Таким образом, поэмы Китса или книга Мориса, почти равная им по красоте и далеко превосходящая их по силе, с которой она охватывает свой предмет, дает более верное понятие о религии и предании греков, чем самые обширные, но безжизненные научные исследования. Не потому, чтобы поэт воспринимал или передавал факты вполне правдиво, а потому, что правда его – правда жизненная, а не формальная. Точно так же в рисунках с натуры Рейнольдса или Гейнсборо многое неточно, многое неверно и неясно, а все же они в глубочайшем смысле правдивы и похожи. Наоборот, самая миниатюрность штрихов сообщает бесцветную слабость работе исторического анализа, а ненужное накопление внешних подробностей и самодовольная уверенность в том, что портрет похож, если измерена ширина лба и длина носа, лишает такое произведете всякого значения.
СТРАСТНОСТЬ И ВПЕЧАТЛИТЕЛЬНОСТЬ. – Я не боюсь этих слов, еще менее боюсь их значения. В последнее время много кричали против впечатлительности, но, уверяю вас, мы страдаем не от избытка ее, а от недостатка. Способность чувствовать более или менее сильно обусловливает большее или меньшее благородство, как в людях, так и в животных. Если бы мы были губками, произвести на нас впечатление было бы трудно; если бы мы были земляными червями, которые каждую минуту могут быть надвое разрезаны заступом, – слишком сильная впечатлительность была бы для нас зловредною. Но так как мы люди – она нам здорова; более того, самая наша человечность находится в прямой зависимости от нашей впечатлительности, и достоинство наше обусловливается мерою страсти, на которую мы способны.
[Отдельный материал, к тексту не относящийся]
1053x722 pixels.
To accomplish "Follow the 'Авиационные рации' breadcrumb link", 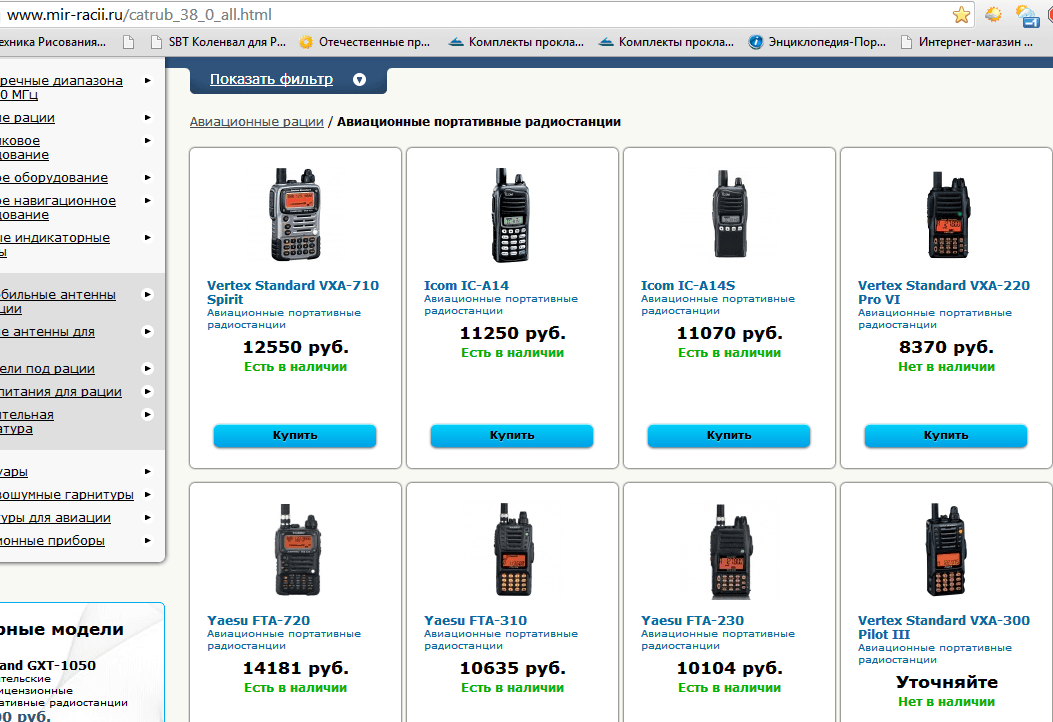I will pos(257,121).
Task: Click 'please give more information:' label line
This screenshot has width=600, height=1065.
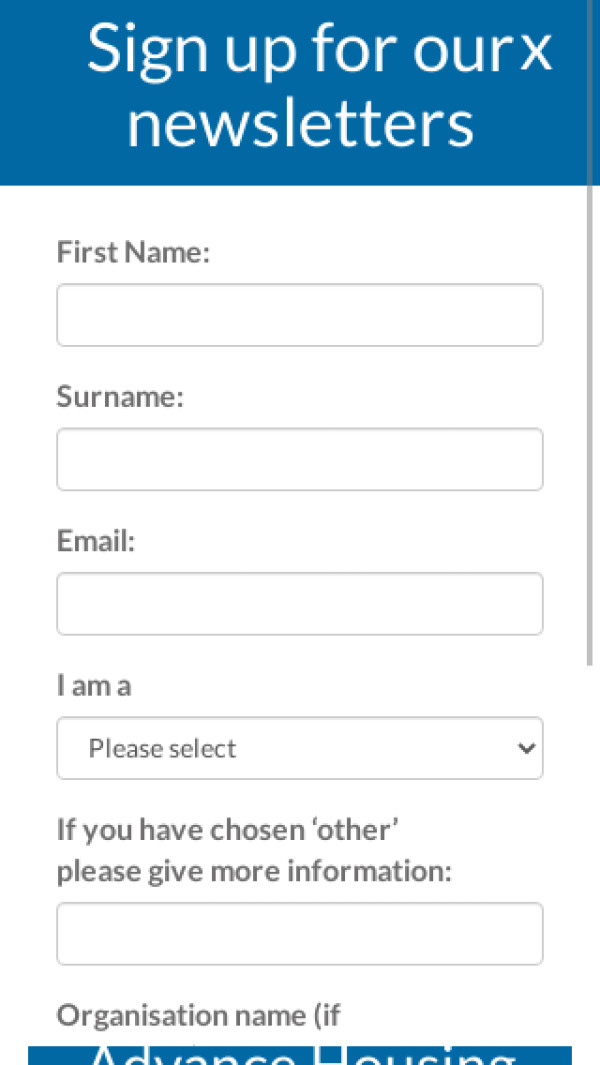Action: [254, 871]
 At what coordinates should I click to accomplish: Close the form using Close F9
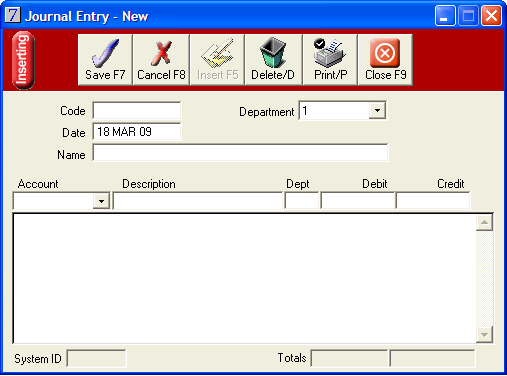point(385,60)
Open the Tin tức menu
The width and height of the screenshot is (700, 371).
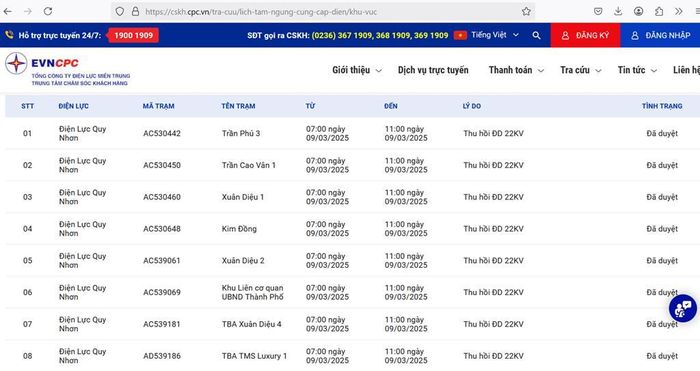click(637, 70)
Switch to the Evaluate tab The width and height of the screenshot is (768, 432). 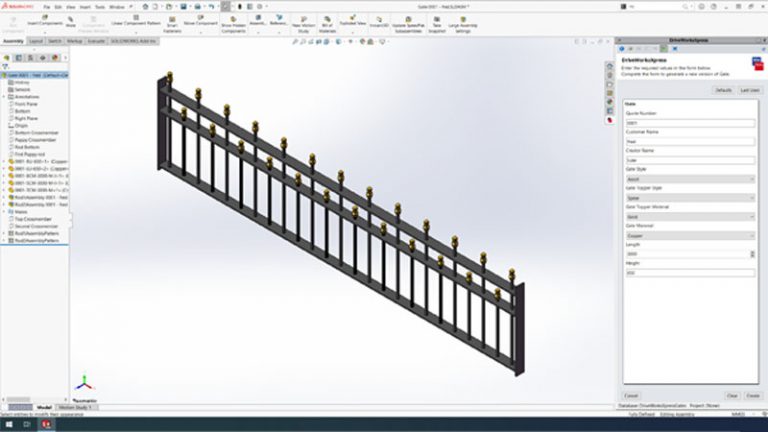(x=97, y=42)
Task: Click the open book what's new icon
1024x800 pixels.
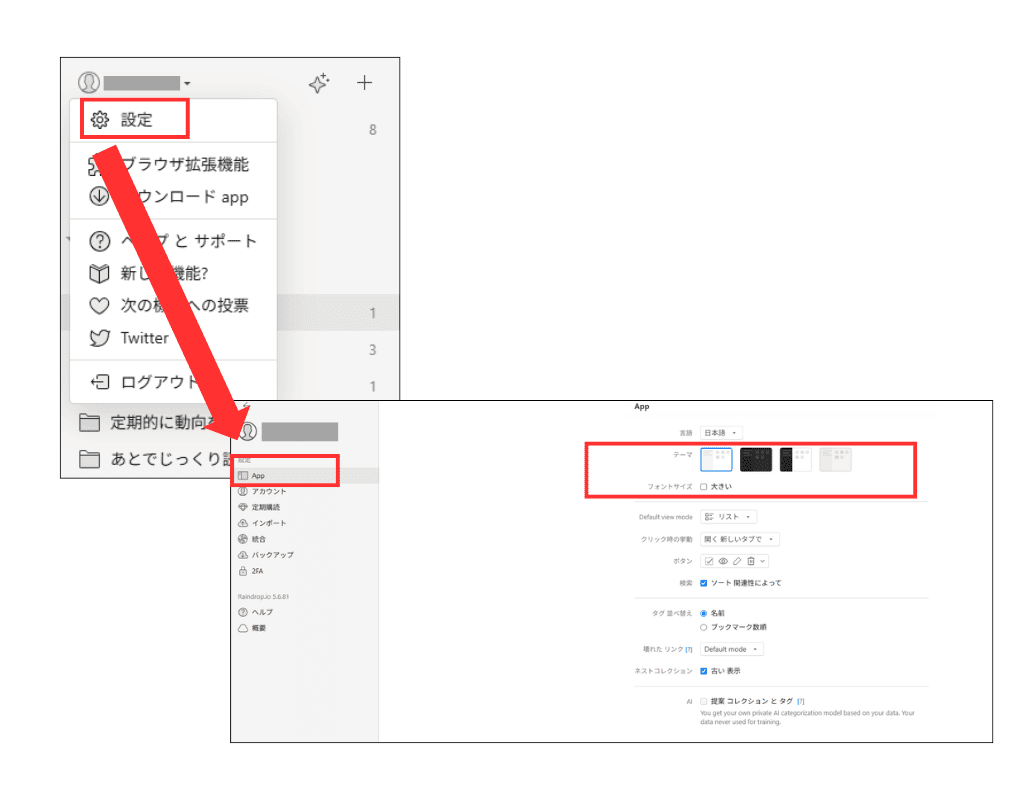Action: pyautogui.click(x=99, y=273)
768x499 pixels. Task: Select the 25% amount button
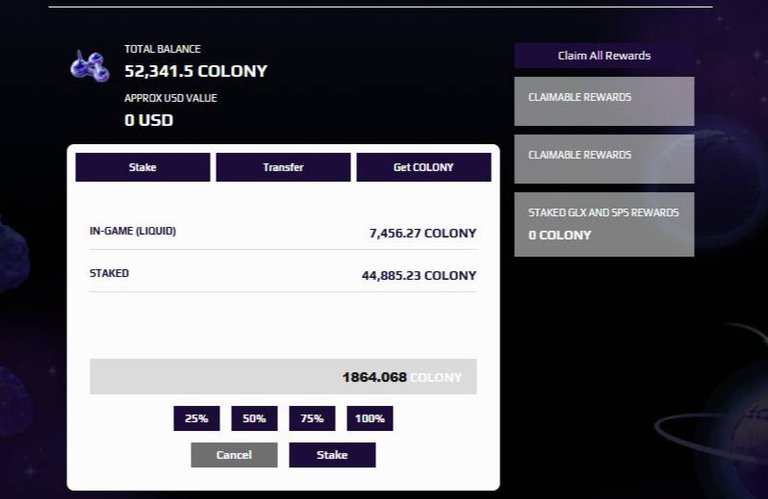click(196, 418)
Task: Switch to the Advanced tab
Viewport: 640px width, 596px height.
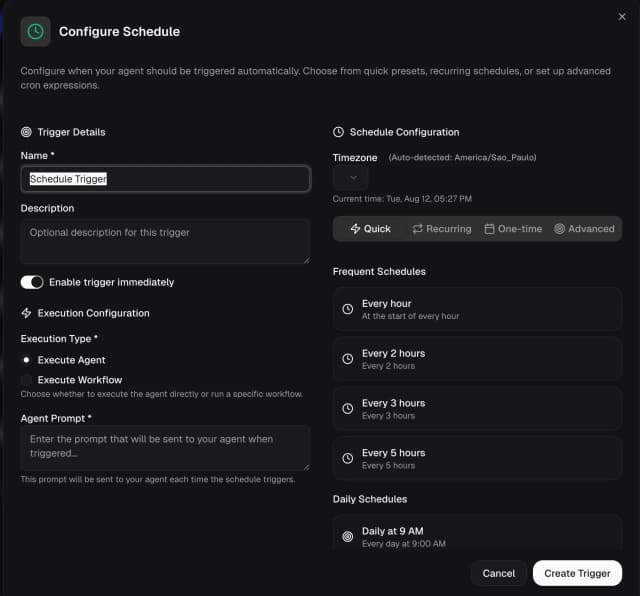Action: (x=584, y=229)

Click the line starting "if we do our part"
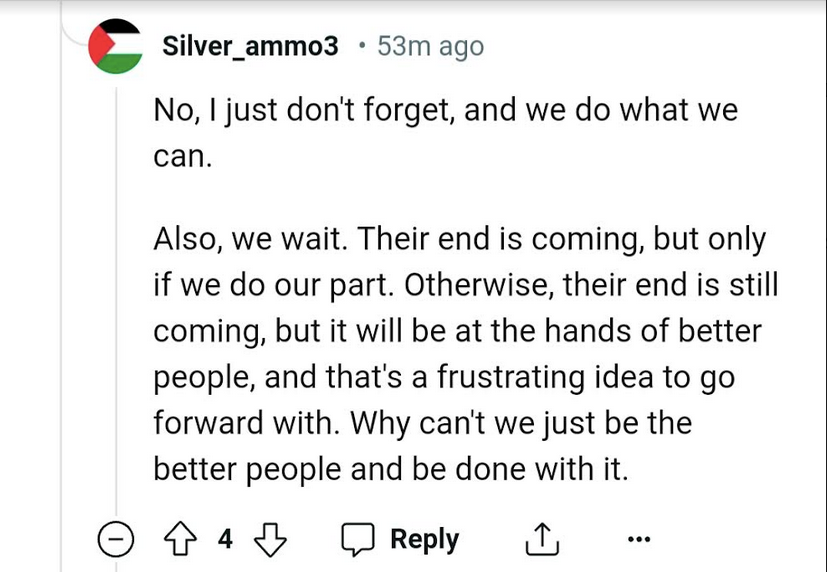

Помните, я говорил вам, что непорочное великое общество Почивших не доступно никакому низкому или вульгарному человеку. Что, по вашему, подразумевал я под словом "вульгарный"? Что вы сами подразумеваете под словом "вульгарность"? Вот богатая тема для размышления; но в коротких словах сущность вульгарности определяется как недостаток впечатлительности. Простая, наивная вульгарность – только скупость душевных и телесных восприятий, обусловленная отсутствием образования и развития, но настоящая врожденная вульгарность подразумевает ужасающую бесчувственность, которая становится источником всевозможных животных привычек, делает человека способным совершить преступление без страха, без удовольствия и без сострадания. Душевная бедность, низкое поведение и грубая совесть – вот что делает человека вульгарным; вульгарность его всегда соразмеряется с неспособностью к сочувствию, к быстрому пониманию, к тому, что совершенно правильно принято называть "тактом", осязательной способностью души и тела. Эта непонятная для разума тонкость и полнота ощущений руководит и освещает самый разум. Разум только определяет истинное, распознает созданное Богом доброе.
Никакое чувство, доступное человеку, не дурно само по себе; оно дурно только тогда, когда недисциплинированное. Достоинство его заключается в силе и справедливости, недостаток в слабости и несоответствии с вызвавшей его причиной.